Selasa, 17 April 2018

Lambat (Asal) Aman


Cerita ini masih ada hubungannya dengan pengalaman di sini.

Waktu itu saya menganggap seorang teman sebagai pengganggu, karena jalan lebih lama. Menunggu dan menemani teman yang kakinya sakit. Jadi mau tidak mau berjalan santai, hingga menyimpan rasa penasaran yang tinggi untuk kembali ke sana (Jalur Pendakian Gunung Gede), ingin melaju cepat sendirian sesuai dengan rencana awal. :)
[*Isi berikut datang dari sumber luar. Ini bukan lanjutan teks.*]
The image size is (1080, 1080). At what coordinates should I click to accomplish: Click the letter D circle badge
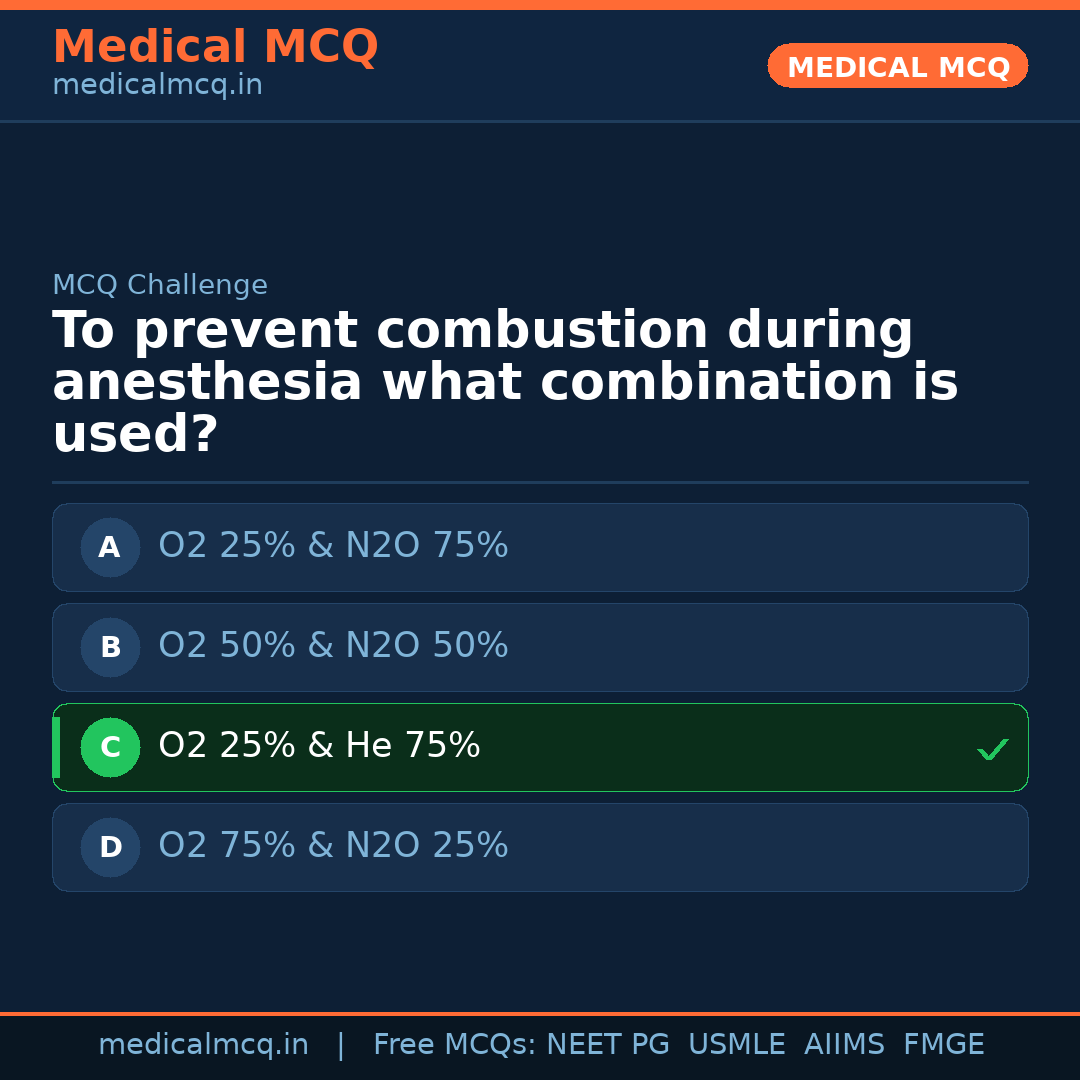pos(110,848)
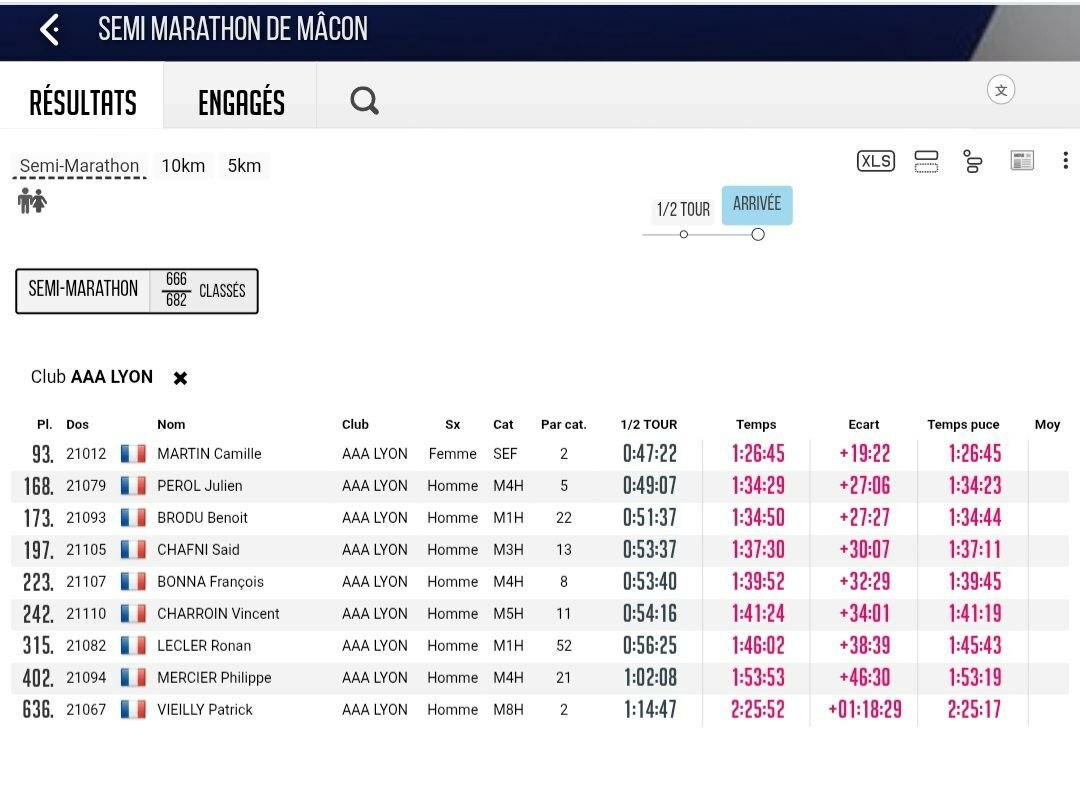1080x797 pixels.
Task: Open the three-dot more options menu
Action: (1066, 161)
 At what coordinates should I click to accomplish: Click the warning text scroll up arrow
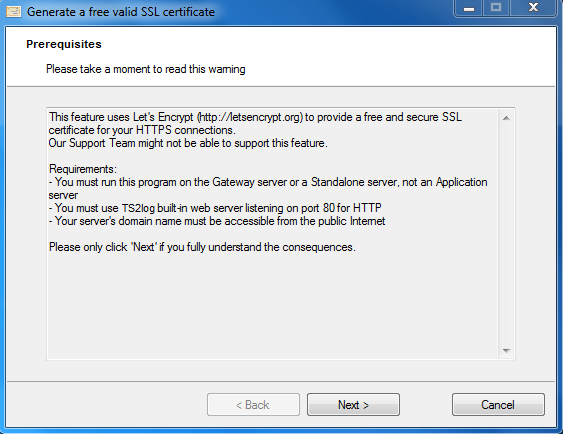point(506,118)
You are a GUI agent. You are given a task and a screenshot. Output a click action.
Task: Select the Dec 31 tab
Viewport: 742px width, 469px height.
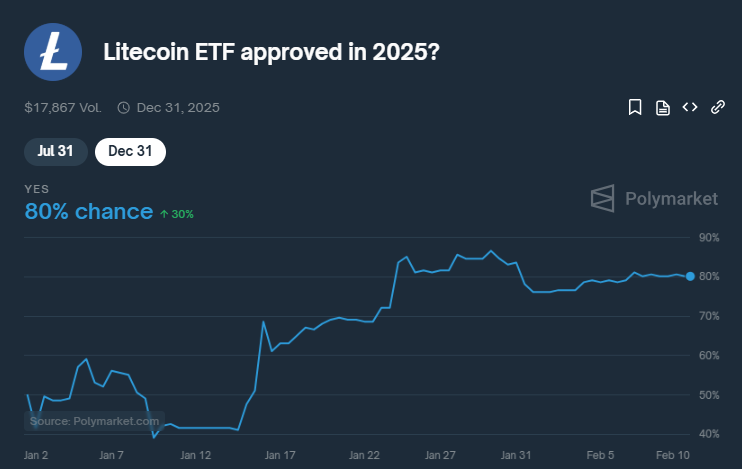click(x=130, y=151)
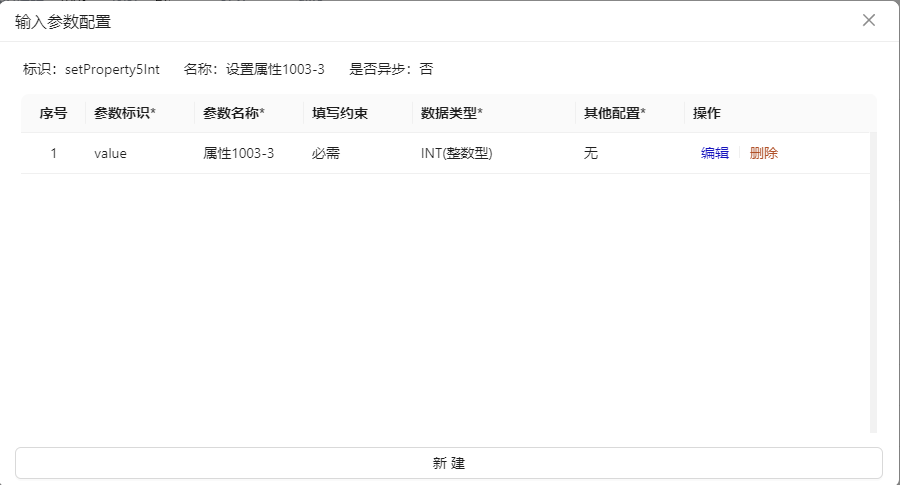Click 删除 link for value parameter
Screen dimensions: 900x485
pos(763,153)
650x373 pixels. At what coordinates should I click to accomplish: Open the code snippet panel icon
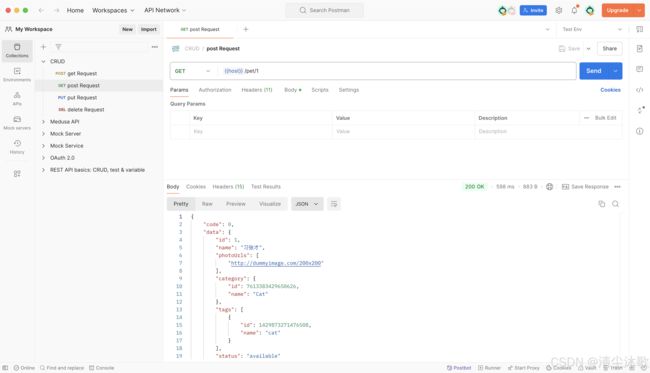pos(640,90)
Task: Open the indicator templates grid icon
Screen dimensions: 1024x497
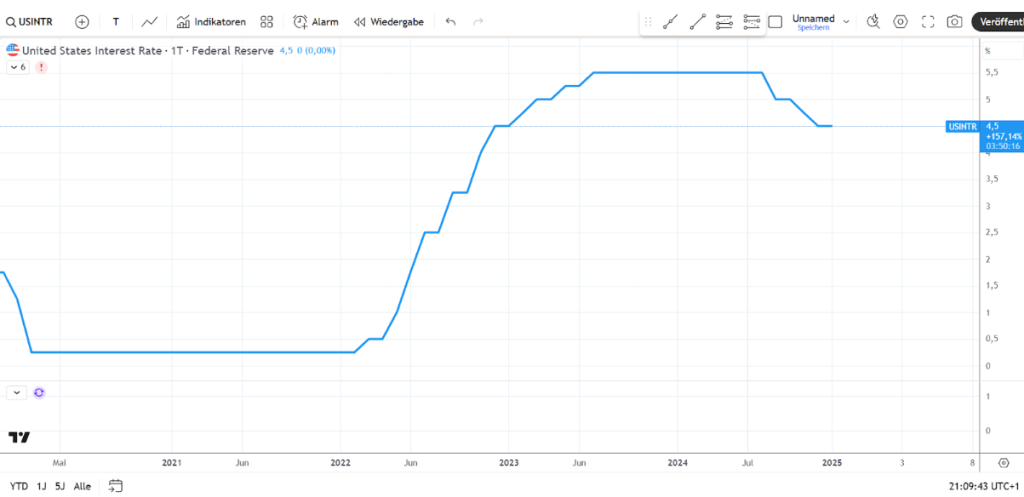Action: click(x=266, y=21)
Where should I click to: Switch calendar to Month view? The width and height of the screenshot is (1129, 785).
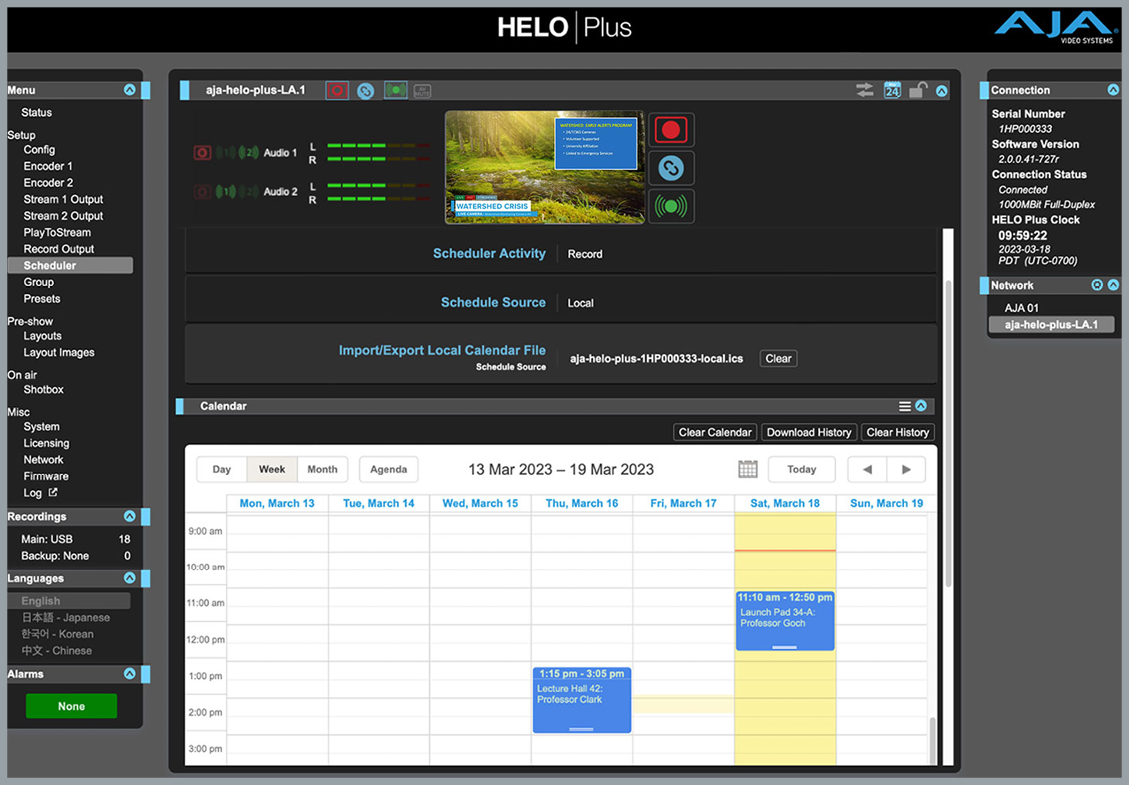(x=322, y=469)
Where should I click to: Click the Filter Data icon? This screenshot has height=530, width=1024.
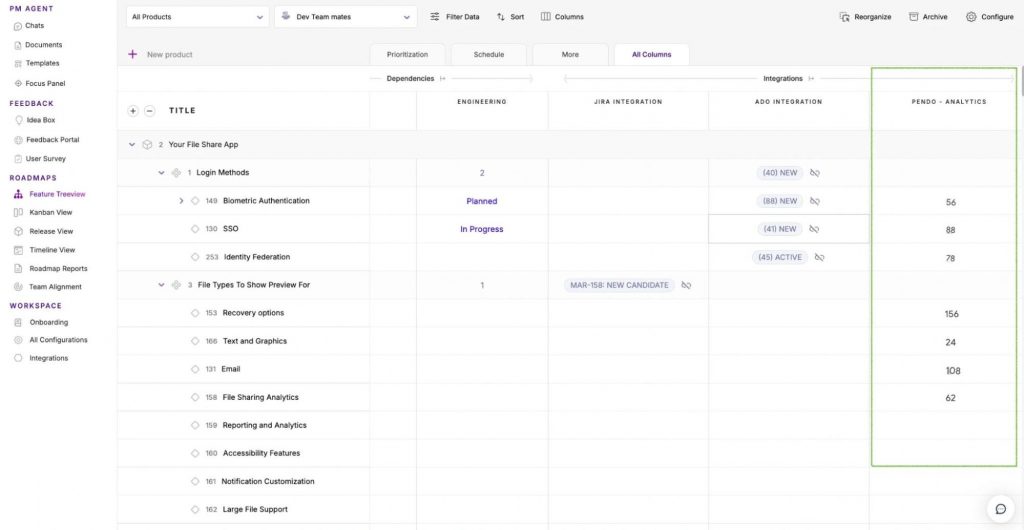[x=435, y=17]
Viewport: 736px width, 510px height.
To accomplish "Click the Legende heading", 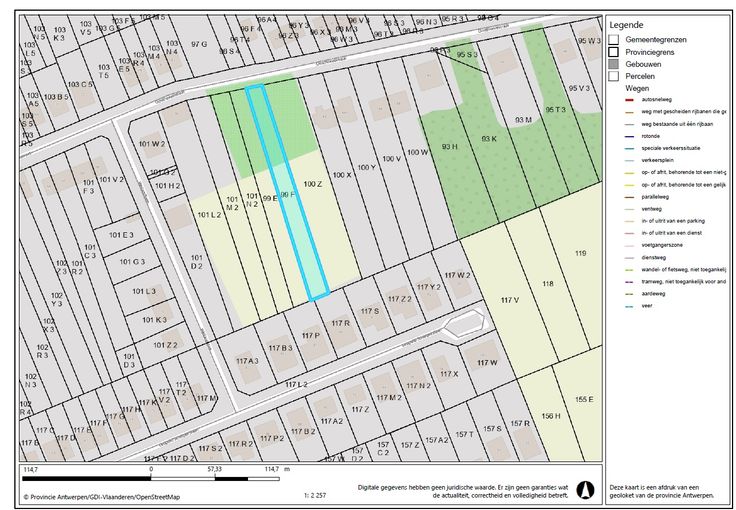I will click(x=626, y=25).
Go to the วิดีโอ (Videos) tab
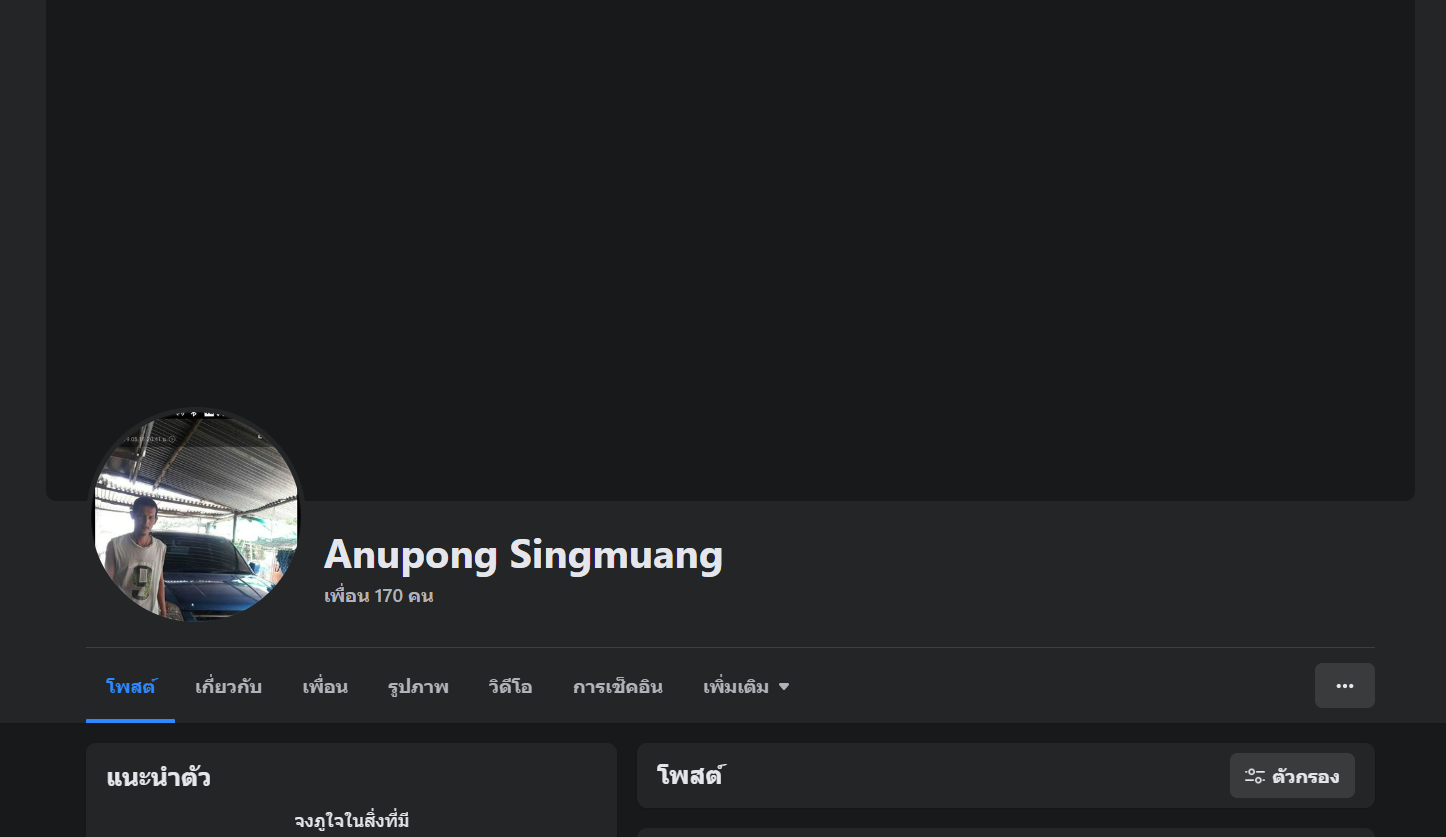 click(x=510, y=687)
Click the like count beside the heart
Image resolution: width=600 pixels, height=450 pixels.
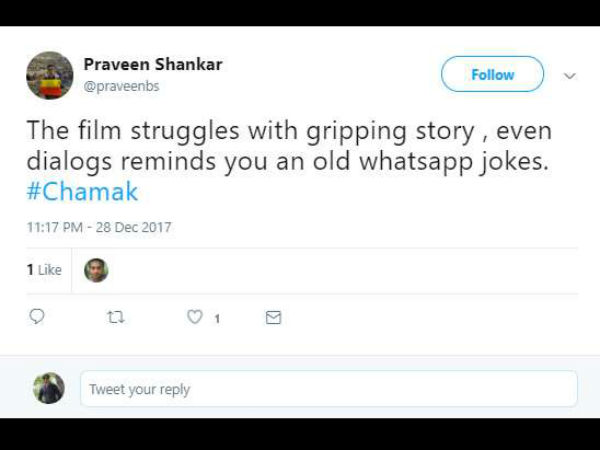(217, 318)
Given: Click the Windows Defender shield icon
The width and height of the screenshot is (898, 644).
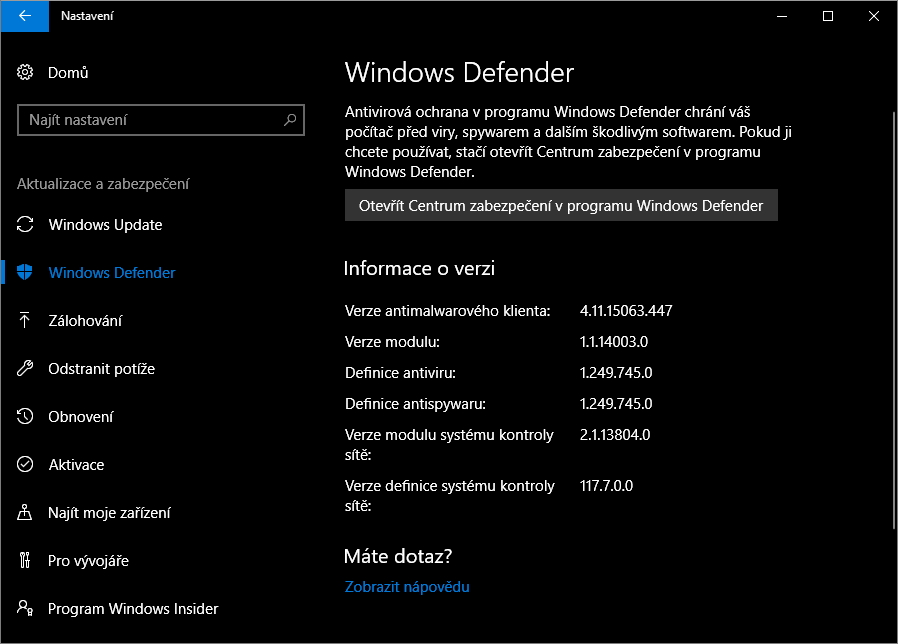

Beberapa kali sudah mencoba untuk pergi, tapi beberapa kali pula gagal. Salah satunya dengan adanya aturan, bahwa pendaki dalam kelompok harus minimal berjumlah tiga orang. Karena jika hanya berdua atau sendiri tidak akan mendapat izin, mungkin kebijakan itu untuk menjaga safety dari pengunjungnya sendiri. 

Usaha terakhir untuk mendaki sendiri juga berujung dengan kegagalan, karena mengakali formulir dengan mengisi data tiga peserta dengan nama yang sama, saya semua. Xp

Balik diarahkan untuk bergabung di kelompok lain. Hingga sempat bincang-bincang dengan petugas di sana, bahwa mereka tidak ingin menanggung resiko, karena hanya menjalankan (SOP) syarat dan ketentuan yang berlaku. Jadi niat untuk jalan sendiri urung dilakukan.

"Dari pada nanti ada pengunjung kenapa-kenapa, bisa-bisa Pak Menteri nyalahin kita semua kaya waktu dulu" ucap petugas dengan santai, ketika itu beliau sambil menikmati makan siang di pos jaga.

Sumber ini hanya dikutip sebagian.